• The task: Copying exactly, give the lines in the material below from the one with "The image size is (359, 797)." to the one with "You are a computer-use agent. This", ends included, and nothing besides.

• Available records:
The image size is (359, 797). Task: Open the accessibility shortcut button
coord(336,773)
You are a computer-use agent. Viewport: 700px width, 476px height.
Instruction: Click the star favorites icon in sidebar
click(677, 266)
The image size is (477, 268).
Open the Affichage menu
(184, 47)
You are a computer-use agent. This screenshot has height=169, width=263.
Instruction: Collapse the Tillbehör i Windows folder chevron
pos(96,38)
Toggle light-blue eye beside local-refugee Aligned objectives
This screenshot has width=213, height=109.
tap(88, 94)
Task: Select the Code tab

==

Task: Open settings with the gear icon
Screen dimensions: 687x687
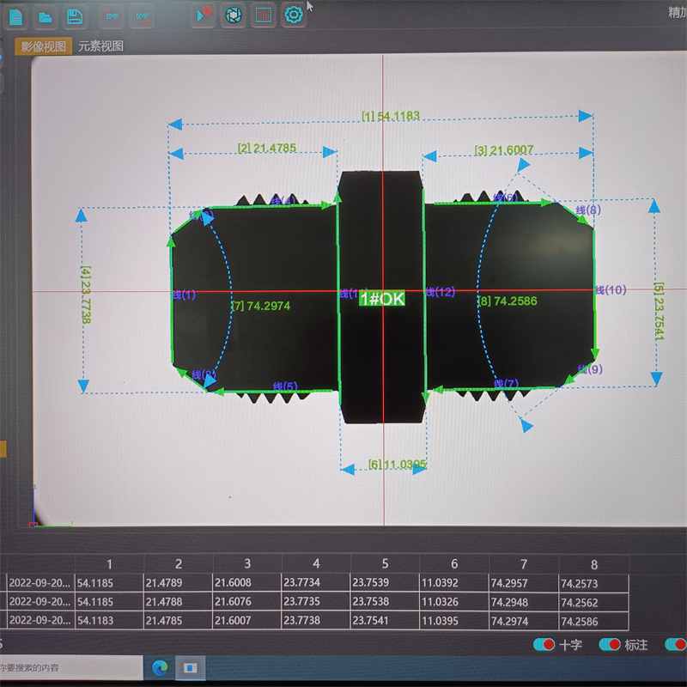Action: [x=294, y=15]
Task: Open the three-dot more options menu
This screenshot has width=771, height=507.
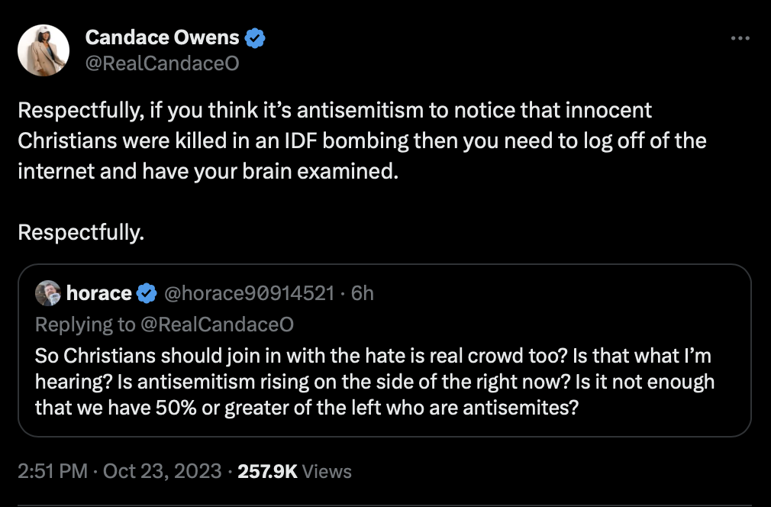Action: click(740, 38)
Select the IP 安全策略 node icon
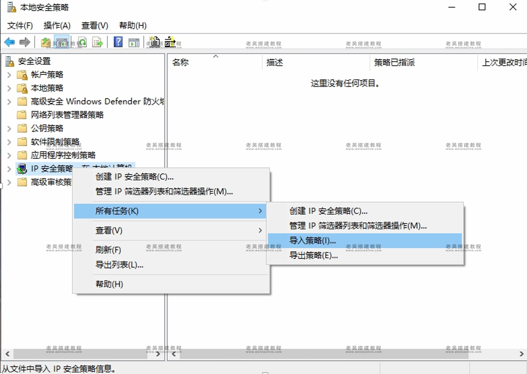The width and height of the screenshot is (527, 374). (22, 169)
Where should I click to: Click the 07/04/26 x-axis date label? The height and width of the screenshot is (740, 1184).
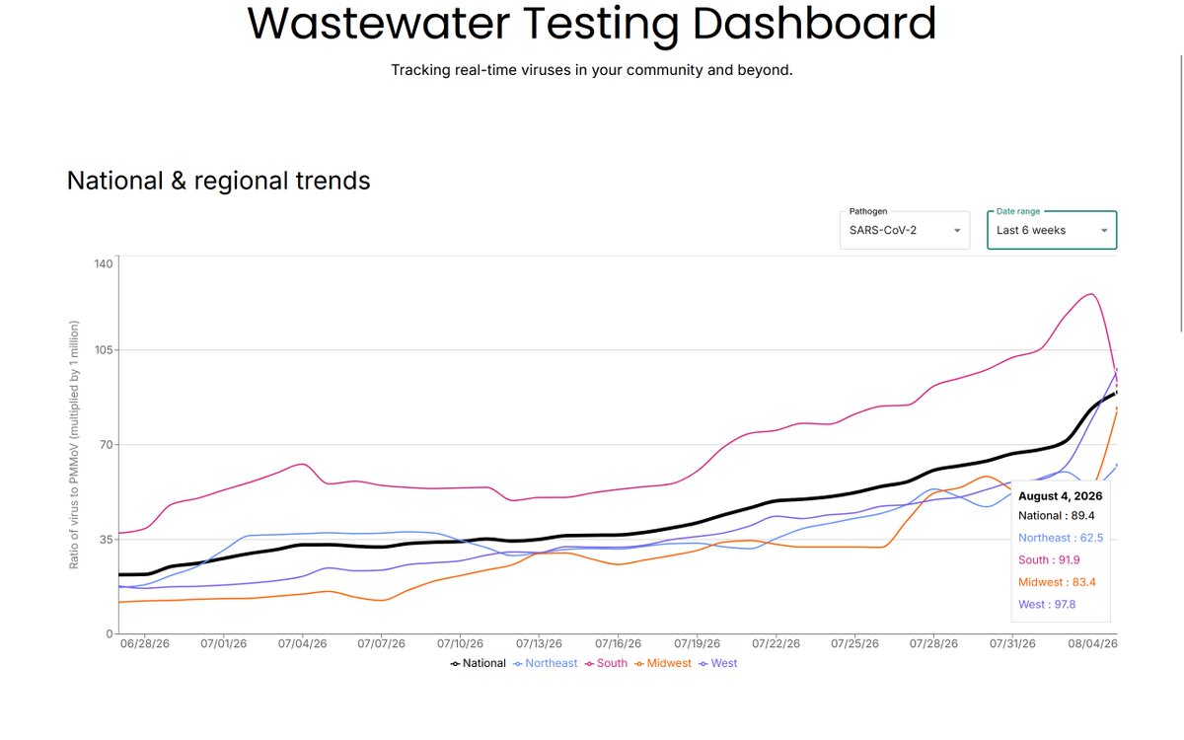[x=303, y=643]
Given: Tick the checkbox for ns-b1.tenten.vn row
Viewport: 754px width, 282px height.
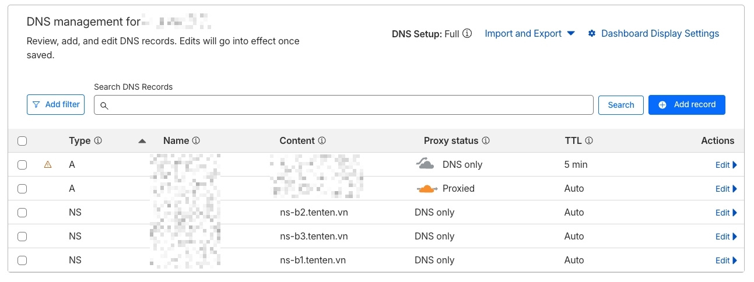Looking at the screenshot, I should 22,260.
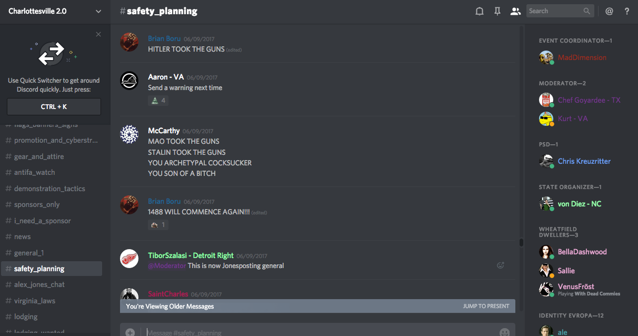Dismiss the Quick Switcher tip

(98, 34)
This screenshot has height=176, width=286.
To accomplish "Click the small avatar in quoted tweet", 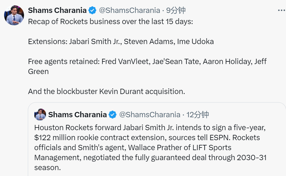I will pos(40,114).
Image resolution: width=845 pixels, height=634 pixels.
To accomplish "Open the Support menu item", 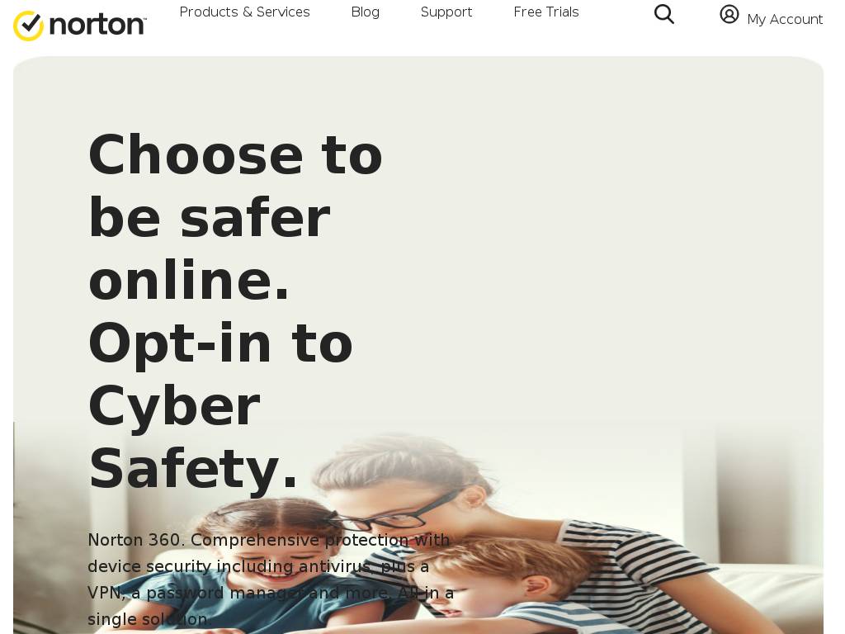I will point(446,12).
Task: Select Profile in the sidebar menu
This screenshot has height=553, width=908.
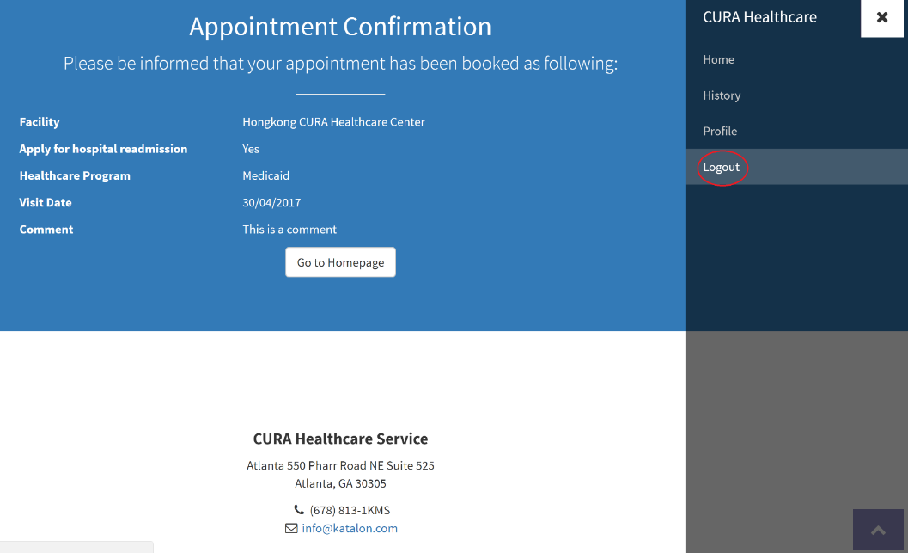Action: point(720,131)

...

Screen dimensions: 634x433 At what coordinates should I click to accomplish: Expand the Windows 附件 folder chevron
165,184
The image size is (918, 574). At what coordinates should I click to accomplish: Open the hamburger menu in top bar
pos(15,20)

• Solution to the exercise:
The image size is (359, 797). Task: Open the accessibility shortcut button
coord(336,773)
You are a computer-use agent. Viewport: 700px width, 476px height.
Instruction: Click the star favorites icon in sidebar
click(677, 266)
The image size is (477, 268).
Open the Affichage menu
(184, 47)
You are a computer-use agent. This screenshot has height=169, width=263.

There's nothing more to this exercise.